Now that you understand the theory behind the Rule of Thirds, you should also understand that you don’t have to compose your subjects perfectly to fit that rule. This is because it is often hard to control subject, wind or hand/body movements during shooting sessions; as long as the subject is somewhere near the lines that follow the rule of thirds, it is already fine as you can always crop during post processing to better the composition.
Of course, it is not an easy task to “estimate” where the Rule-of-Third’s line is when viewing through the optical viewfinder of a DSLR. So what I usually do is switch to manual selection of Autofocus (AF) points, that way I can place the AF point to the spot where I want the subject to be in before I start focusing on it. This method is applicable regardless of whether you are shooting with autofocus or manual focus, as the point will still serve as a guide to where you should place your subject.
3. Proper placement of subjects
Okay, now that you know what is the Rule of Thirds, you might notice that there are actually four main lines or intersections (see photo) where you could place your subject. Which one do you choose?
Well, this depends on how you portray your subject. Usually, if your subject is “looking” at once particular direction, you can compose in such a way that there are more space towards that direction. For example, if a subject is looking towards the left, you can compose the subject on the right end of your photo, so that you can show a bit on what the subject was “looking” at, so that the photo makes more sense.
Of course, things may not always be that simple, especially when you are shooting at an uncommon angle. it is therefore up to you to decide where you should place your subject so that it makes sense, yet looks interesting.
Also, when you shoot some highly magnified shots, sometimes it might become uncertain as to where and how to follow the Rule of Thirds. When this happens, think about the main focus of your shot (see photo below for details), and frame it according to the rule of thirds.

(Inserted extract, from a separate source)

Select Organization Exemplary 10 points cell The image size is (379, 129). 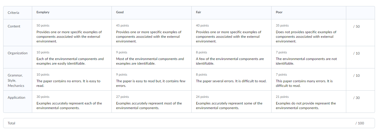click(72, 57)
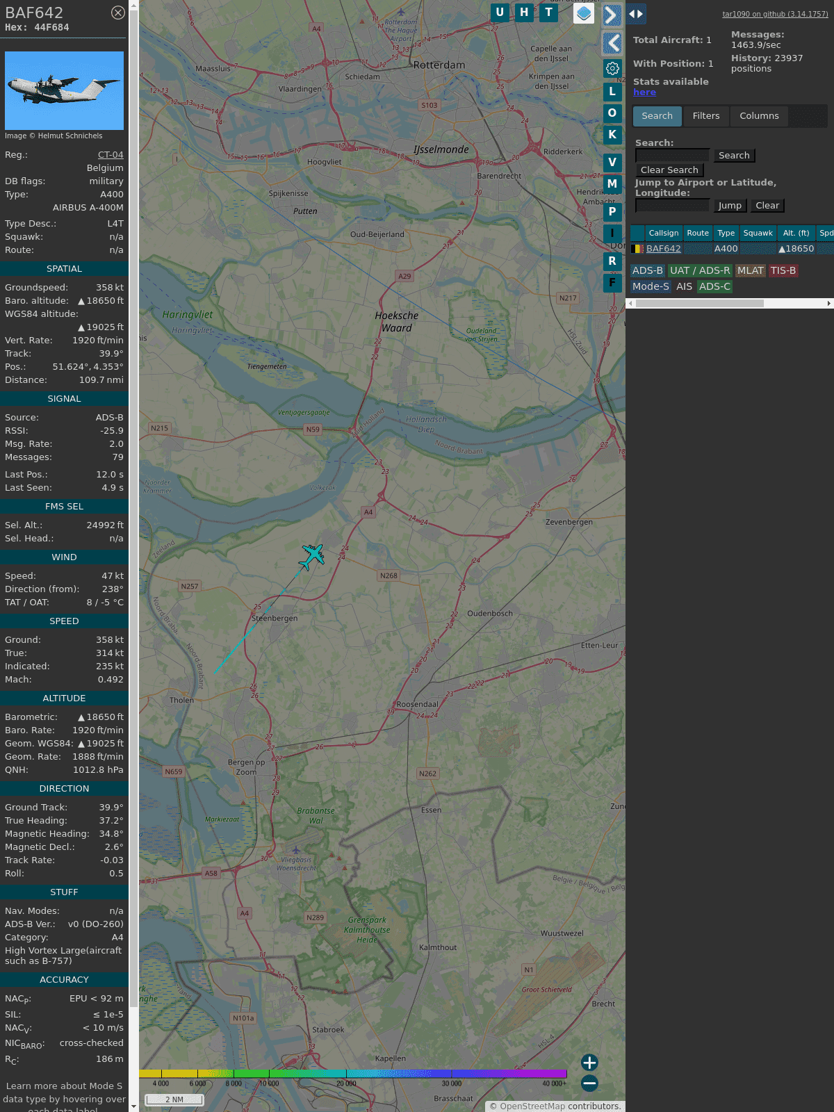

4. Break the Rule of Thirds
Once you have mastered the basics of composition in photography which includes the popular Rule of Thirds, ironically, the next step is to try and break that rule. As aforementioned, the Rule of Thirds is merely a guideline to aid people in getting better shots- it was never obligatory. That said, learning about the Rule of Thirds is still part and parcel of learning about photographic composition: You cannot break the Rule of Thirds without understanding the concept first. It is also unlikely that a beginner will be able to consistently take superb macro shots that disobeys the Rule of Thirds.
Breaking the Rule of Thirds requires a lot of creativity in my humble opinion. To be honest, I am still having troubles not following the Rule of Thirds, probably because I am so used to the rule already haha. As a result, I am not able to share much on this point at this time. Anyway, will keep on trying! I do hope I will be able to take really creatively composed shots one day!
That’s about it for composition in (Macro) Photography. By truly understanding the basics about composition, you would be able to take superb shots, even out of smartphones or digital camera, which goes to show just how significant composition is to photography. Again, I need to stress that there is really no Right or Wrong when it comes to composition, so long as you manage to convey your message through a photograph that is visually attractive.
That said, I still have much to learn in this aspect, so let us all work hard in improving our macro skills! If you have some extra tips that would help improve shot compositions, please do note hesitate to share it with us, I am sure there I have left out something there haha!